• Obiettivo A:
Riscrivi il tratto delle righe che si apre con la linea contenente "Given: Select the 奥地利 row label" e si chiude con quella contenente "Action: [270, 663]", sostituendo "GUI agent" con "interface agent" e lasciando invariato tutto il resto.
── Brano estratto ──
La sua posizione culturale, naturalmente internazionale nella sostanza e nella vocazione, era stata temporaneamente messa in ombra, nella seconda parte della vita, da un’aristocratica solitudine, da un’appartata distillazione delle sue energie pittoriche, che ne ha fatto in un passato ancora prossimo fraintendere o dimenticare la profonda consonanza con esperienze europee di enorme spicco, ma che in Italia, per ragioni che non staremo qui ad indagare (certo soprattutto per un gusto classicheggiante dominante nel periodo tra le due guerre, cui Chini era nettamente estraneo), non hanno avuto particolare diffusione e dunque riscontro.
Se in un passato ancora piuttosto recente – fino agli anni Settanta del Novecento – le etichette di pittore liberty o ancora più genericamente post-macchiaiolo sembravano sufficienti a definire l’opera di Chini (per quanto fossero profondamente scorrette e fuorvianti), ciò avveniva poiché erano forse le uniche griglie di analisi critica che in Italia potevano allora essere comprese; oggi invece la sua figura si può più ampiamente valutare se inserita nel contesto tipicamente novecentesco di un’ “impressionismo psicologico” che in Europa e in America fece proseliti tra artisti grandissimi, come Bonnard, Vuillard, lo stesso Matisse, Corinth, Prendergast, Grant, Moll, ecc., mentre in Italia fu appannaggio di personalità originali ed eccentriche, disparate e spesso, come fu per Chini, fraintese o sottovalutate: come De Pisis, Semeghini, Tosi, Cavaglieri, ecc.
───
• Obiettivo B:
Secondo il brano su Chini, le seguenti affermazioni sono vere? Rispondi sì o no a ciascuna, citando le parole del brano che lo dimostrano. (i) Chini era estraneo al gusto classicheggiante dominante tra le due guerre. (ii) Il brano considera corrette le etichette di pittore liberty o post-macchiaiolo. (iii) In Italia l'"impressionismo psicologico" fu seguito da artisti come Bonnard e Vuillard.
── Dati di partenza ──
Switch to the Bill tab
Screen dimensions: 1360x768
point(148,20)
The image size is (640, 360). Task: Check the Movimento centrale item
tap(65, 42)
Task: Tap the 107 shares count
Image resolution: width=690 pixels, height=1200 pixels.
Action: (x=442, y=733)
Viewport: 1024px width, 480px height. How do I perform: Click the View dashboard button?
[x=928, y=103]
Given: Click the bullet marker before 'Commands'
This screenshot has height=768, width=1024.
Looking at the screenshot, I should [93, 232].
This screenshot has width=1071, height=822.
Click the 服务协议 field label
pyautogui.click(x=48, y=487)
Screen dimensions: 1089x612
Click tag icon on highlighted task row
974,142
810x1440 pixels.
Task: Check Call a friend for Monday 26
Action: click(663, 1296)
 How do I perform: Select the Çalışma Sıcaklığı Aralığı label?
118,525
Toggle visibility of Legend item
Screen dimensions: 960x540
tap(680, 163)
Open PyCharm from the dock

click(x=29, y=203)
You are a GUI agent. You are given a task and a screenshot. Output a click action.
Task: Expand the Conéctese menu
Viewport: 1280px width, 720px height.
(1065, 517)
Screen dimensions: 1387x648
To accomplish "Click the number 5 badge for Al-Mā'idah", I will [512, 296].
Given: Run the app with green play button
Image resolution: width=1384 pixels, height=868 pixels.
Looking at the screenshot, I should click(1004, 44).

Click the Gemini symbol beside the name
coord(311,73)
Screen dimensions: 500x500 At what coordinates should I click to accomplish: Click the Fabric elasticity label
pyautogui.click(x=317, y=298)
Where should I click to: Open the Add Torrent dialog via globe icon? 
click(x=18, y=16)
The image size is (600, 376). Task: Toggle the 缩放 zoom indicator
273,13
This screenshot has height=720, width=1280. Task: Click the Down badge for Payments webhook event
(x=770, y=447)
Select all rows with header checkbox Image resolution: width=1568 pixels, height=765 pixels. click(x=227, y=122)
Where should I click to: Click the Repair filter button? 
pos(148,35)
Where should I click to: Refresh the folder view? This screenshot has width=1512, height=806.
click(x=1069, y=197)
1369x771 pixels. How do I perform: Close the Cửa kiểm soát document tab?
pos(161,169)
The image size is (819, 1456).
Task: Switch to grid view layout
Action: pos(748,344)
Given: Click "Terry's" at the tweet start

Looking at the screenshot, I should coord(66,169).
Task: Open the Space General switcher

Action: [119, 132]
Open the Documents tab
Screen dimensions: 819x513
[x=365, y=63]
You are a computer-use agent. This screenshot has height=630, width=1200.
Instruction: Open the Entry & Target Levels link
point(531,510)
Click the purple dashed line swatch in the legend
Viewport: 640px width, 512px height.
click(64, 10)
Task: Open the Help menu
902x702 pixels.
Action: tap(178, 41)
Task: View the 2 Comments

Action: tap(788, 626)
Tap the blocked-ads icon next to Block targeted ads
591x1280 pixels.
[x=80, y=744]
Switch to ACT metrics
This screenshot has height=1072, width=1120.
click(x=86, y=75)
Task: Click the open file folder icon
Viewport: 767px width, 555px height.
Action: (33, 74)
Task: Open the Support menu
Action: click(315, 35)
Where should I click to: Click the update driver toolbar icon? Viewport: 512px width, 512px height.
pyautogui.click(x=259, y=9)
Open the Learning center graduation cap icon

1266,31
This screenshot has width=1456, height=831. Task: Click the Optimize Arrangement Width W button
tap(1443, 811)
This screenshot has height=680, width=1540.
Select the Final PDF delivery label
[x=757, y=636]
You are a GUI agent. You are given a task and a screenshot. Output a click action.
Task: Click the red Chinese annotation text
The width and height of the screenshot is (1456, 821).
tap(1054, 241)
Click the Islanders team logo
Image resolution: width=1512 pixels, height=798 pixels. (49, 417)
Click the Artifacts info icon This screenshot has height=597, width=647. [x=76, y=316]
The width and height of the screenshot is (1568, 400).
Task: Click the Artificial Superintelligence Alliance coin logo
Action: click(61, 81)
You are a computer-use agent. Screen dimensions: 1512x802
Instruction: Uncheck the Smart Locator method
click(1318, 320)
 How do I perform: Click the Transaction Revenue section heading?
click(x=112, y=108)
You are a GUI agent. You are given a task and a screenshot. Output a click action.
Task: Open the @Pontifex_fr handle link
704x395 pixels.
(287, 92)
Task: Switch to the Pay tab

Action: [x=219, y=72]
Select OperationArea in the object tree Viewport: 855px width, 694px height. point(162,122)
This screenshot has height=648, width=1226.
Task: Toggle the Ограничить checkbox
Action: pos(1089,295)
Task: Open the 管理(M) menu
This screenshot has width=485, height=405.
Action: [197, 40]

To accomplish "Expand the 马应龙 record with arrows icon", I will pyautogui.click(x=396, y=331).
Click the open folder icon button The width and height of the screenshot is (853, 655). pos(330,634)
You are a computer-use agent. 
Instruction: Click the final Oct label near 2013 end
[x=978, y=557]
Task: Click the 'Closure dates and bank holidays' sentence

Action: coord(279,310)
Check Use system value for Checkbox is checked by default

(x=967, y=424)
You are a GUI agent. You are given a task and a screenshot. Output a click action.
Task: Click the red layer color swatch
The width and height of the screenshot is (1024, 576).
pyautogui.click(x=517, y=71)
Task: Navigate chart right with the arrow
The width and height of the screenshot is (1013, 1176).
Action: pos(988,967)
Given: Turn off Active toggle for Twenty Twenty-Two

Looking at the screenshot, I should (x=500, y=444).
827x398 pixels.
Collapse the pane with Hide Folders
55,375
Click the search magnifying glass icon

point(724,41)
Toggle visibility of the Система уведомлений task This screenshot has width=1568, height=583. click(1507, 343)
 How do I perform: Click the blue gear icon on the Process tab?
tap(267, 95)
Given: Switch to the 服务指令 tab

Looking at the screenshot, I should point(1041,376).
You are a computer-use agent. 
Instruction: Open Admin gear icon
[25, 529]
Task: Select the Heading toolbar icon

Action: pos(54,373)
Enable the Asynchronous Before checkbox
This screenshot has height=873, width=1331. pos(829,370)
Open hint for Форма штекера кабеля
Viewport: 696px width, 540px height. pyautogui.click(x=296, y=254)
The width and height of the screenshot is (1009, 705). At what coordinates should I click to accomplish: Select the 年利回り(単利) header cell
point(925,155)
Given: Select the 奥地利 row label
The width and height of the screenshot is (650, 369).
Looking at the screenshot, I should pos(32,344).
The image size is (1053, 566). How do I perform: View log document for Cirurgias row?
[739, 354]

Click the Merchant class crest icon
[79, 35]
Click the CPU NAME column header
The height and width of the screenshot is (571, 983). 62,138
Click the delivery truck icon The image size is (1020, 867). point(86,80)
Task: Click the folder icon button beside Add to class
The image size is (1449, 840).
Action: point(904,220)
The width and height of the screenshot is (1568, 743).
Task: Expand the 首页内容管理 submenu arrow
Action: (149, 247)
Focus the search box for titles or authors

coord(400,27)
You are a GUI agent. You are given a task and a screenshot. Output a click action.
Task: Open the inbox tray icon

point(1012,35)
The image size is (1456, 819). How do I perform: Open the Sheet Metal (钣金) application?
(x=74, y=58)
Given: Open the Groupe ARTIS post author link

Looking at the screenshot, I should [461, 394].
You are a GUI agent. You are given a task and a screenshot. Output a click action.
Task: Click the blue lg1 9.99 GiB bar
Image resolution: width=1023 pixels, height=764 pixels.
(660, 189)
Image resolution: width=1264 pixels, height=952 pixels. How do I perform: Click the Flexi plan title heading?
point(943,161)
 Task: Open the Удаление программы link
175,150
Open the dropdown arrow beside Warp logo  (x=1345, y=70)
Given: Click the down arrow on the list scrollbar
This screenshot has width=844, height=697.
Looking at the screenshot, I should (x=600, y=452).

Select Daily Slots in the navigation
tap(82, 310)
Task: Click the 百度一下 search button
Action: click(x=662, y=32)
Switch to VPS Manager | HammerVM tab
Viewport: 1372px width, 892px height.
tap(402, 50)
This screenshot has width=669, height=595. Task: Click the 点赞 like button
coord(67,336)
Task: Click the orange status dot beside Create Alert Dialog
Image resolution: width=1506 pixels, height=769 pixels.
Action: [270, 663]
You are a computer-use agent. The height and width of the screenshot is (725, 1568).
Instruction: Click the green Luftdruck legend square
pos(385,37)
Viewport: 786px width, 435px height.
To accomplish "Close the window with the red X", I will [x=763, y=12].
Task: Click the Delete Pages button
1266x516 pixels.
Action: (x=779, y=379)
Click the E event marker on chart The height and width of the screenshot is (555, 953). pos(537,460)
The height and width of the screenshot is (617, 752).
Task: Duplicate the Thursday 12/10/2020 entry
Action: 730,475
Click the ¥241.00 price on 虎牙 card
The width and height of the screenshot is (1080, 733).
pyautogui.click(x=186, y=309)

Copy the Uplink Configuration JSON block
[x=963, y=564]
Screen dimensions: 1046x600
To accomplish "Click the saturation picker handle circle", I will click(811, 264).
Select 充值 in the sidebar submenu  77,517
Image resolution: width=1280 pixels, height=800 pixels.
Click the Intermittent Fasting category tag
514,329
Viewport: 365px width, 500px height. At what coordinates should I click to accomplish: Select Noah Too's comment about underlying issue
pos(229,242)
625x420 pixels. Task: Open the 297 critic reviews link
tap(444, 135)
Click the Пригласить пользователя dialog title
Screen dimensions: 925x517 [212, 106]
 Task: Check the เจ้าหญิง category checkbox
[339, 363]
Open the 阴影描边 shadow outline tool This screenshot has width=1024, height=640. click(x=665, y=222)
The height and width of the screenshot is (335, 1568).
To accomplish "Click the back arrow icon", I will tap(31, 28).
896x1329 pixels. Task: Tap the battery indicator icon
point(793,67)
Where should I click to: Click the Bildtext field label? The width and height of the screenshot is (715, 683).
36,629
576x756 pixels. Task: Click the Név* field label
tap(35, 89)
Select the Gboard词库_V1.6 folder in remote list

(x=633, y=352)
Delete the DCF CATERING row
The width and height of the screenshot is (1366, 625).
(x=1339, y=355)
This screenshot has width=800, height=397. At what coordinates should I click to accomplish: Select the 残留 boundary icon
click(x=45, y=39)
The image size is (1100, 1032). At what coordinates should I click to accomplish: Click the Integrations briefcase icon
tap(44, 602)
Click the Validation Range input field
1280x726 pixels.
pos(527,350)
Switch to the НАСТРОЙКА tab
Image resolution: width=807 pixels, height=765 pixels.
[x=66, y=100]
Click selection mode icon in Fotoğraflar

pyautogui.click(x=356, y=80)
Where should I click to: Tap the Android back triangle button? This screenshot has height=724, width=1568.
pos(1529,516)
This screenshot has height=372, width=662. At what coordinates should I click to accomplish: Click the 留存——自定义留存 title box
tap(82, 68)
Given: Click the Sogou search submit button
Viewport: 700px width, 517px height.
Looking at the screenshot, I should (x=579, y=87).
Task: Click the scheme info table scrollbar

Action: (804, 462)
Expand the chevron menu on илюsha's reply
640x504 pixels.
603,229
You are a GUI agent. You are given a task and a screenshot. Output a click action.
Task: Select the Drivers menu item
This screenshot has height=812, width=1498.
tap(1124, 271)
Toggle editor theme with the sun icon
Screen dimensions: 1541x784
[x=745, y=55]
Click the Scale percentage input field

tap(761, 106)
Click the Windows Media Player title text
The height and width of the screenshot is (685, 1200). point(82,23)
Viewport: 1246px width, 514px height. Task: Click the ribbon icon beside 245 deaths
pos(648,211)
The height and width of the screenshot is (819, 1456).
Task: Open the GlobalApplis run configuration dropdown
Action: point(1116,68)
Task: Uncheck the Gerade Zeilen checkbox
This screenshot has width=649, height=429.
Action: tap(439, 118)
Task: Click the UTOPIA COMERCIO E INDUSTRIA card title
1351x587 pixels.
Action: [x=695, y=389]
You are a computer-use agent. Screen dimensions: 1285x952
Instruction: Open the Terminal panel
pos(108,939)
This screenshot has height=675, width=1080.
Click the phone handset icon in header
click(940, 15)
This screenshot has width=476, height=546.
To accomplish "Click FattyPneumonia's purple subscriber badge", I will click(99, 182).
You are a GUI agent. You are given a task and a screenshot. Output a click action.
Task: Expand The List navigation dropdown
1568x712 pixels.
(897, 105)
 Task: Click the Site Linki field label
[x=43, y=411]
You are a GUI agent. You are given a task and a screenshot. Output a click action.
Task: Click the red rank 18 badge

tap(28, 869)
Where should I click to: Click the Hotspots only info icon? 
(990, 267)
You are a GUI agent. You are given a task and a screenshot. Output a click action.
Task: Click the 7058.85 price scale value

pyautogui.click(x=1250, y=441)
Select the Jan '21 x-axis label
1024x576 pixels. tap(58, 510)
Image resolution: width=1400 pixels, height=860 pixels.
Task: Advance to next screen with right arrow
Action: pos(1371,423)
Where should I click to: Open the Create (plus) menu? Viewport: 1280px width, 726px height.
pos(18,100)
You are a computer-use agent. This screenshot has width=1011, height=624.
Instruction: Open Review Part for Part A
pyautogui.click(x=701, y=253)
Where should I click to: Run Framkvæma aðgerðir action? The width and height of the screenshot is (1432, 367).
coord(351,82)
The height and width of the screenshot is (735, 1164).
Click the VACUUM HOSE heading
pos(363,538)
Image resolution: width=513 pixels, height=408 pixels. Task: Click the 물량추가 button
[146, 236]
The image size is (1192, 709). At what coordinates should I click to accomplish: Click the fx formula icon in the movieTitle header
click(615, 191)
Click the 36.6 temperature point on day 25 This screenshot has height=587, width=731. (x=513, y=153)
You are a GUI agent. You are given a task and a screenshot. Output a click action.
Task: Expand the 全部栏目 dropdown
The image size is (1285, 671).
───
• Risultato A:
Given: Select the 奥地利 row label
The width and height of the screenshot is (650, 369).
Looking at the screenshot, I should pos(32,344).
The image size is (1053, 566). How do I perform: View log document for Cirurgias row?
[739, 354]

Click the Merchant class crest icon
[79, 35]
Click the CPU NAME column header
The height and width of the screenshot is (571, 983). 62,138
Click the delivery truck icon The image size is (1020, 867). point(86,80)
Task: Click the folder icon button beside Add to class
The image size is (1449, 840).
Action: point(904,220)
The width and height of the screenshot is (1568, 743).
Task: Expand the 首页内容管理 submenu arrow
Action: (149, 247)
Focus the search box for titles or authors

coord(400,27)
You are a interface agent. You are given a task and a screenshot. Output a click action.
Task: Open the inbox tray icon

point(1012,35)
The image size is (1456, 819). How do I perform: Open the Sheet Metal (钣金) application?
(x=74, y=58)
Given: Open the Groupe ARTIS post author link

Looking at the screenshot, I should [461, 394].
You are a interface agent. You are given a task and a screenshot. Output a click action.
Task: Click the blue lg1 9.99 GiB bar
Image resolution: width=1023 pixels, height=764 pixels.
(660, 189)
Image resolution: width=1264 pixels, height=952 pixels. How do I perform: Click the Flexi plan title heading?
point(943,161)
 Task: Open the Удаление программы link
175,150
Open the dropdown arrow beside Warp logo  (x=1345, y=70)
Given: Click the down arrow on the list scrollbar
This screenshot has width=844, height=697.
Looking at the screenshot, I should (x=600, y=452).

Select Daily Slots in the navigation
tap(82, 310)
Task: Click the 百度一下 search button
Action: click(x=662, y=32)
Switch to VPS Manager | HammerVM tab
Viewport: 1372px width, 892px height.
tap(402, 50)
This screenshot has width=669, height=595. Task: Click the 点赞 like button
coord(67,336)
Task: Click the orange status dot beside Create Alert Dialog
Image resolution: width=1506 pixels, height=769 pixels.
Action: [270, 663]

• Risultato B:
(i) Sì: "cui Chini era nettamente estraneo".
(ii) No: "per quanto fossero profondamente scorrette e fuorvianti".
(iii) No: "in Italia fu appannaggio di personalità originali ed eccentriche, disparate e spesso, come fu per Chini, fraintese o sottovalutate: come De Pisis, Semeghini, Tosi, Cavaglieri, ecc."